(Exercise material Opens)

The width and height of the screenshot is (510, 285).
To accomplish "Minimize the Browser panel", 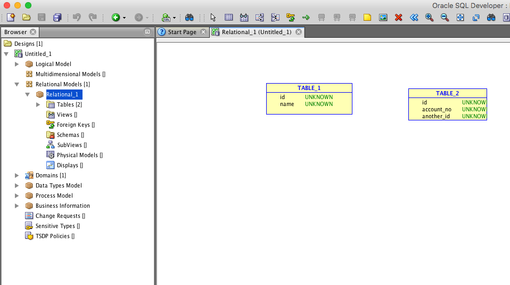I will click(147, 32).
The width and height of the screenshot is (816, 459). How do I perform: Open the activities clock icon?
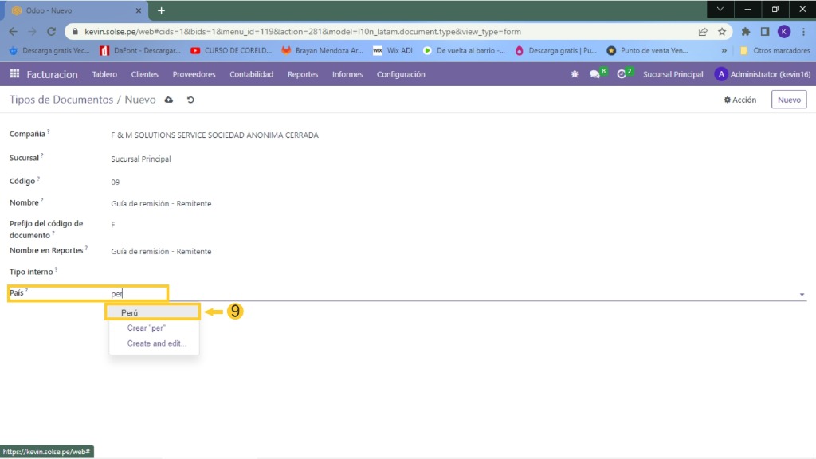(x=622, y=74)
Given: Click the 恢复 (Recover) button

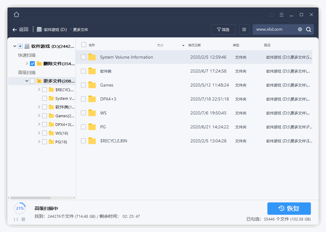Looking at the screenshot, I should (289, 208).
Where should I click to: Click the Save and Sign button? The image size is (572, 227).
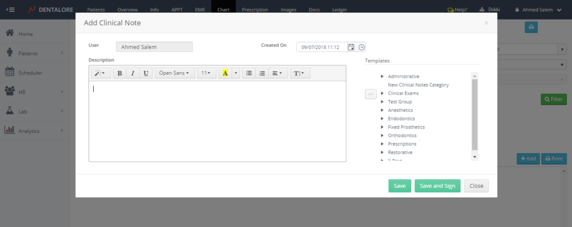pos(437,186)
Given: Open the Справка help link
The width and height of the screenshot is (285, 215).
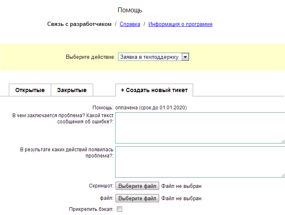Looking at the screenshot, I should (x=130, y=24).
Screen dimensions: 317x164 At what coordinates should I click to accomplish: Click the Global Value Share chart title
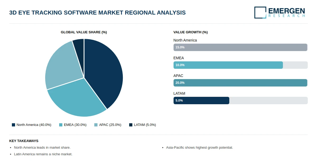[x=84, y=32]
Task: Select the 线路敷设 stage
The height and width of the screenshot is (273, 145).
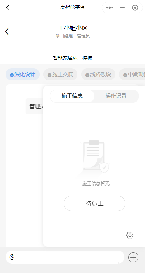Action: pos(98,75)
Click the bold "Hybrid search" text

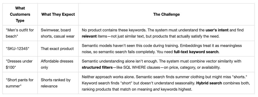tap(209, 83)
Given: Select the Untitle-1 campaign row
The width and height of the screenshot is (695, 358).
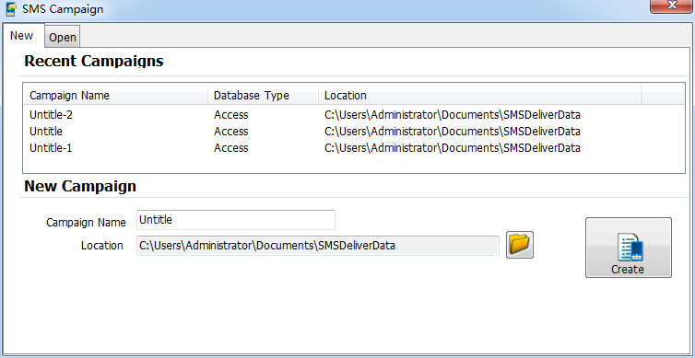Looking at the screenshot, I should pos(353,148).
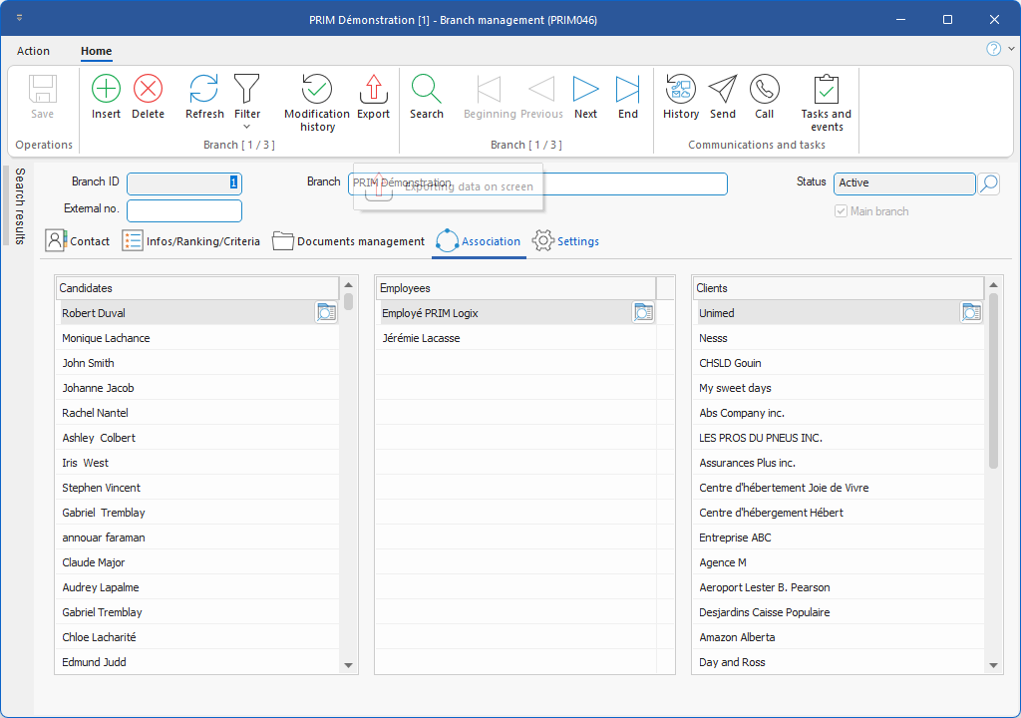The height and width of the screenshot is (718, 1021).
Task: Open the Action ribbon menu
Action: coord(33,51)
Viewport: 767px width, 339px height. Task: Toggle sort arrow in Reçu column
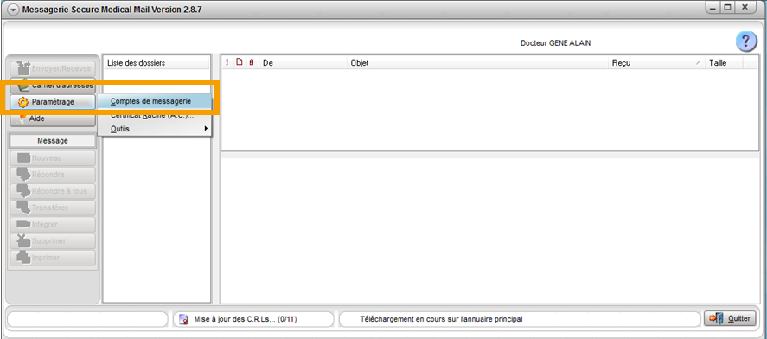(698, 63)
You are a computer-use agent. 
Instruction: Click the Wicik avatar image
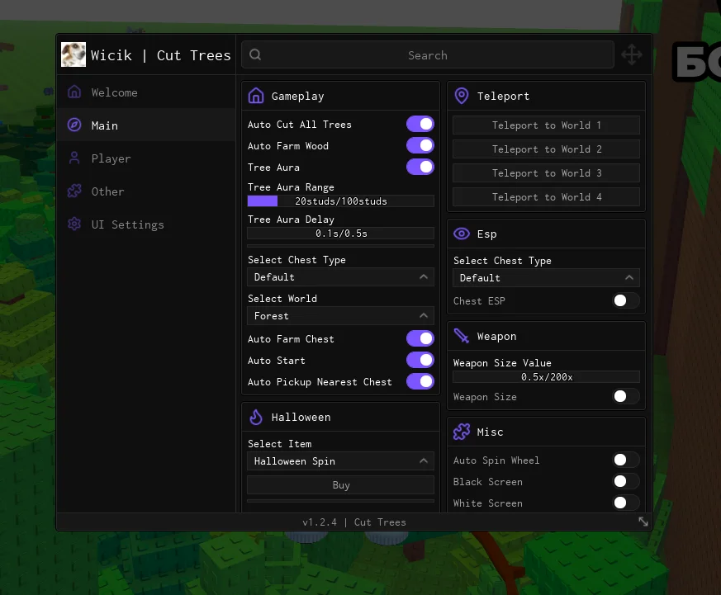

(Exercise material Closes)

# [Exercise requirements]
For the word "Select", say how many lines of the records above contain it. Reply with the number alone.

# [Task response]
2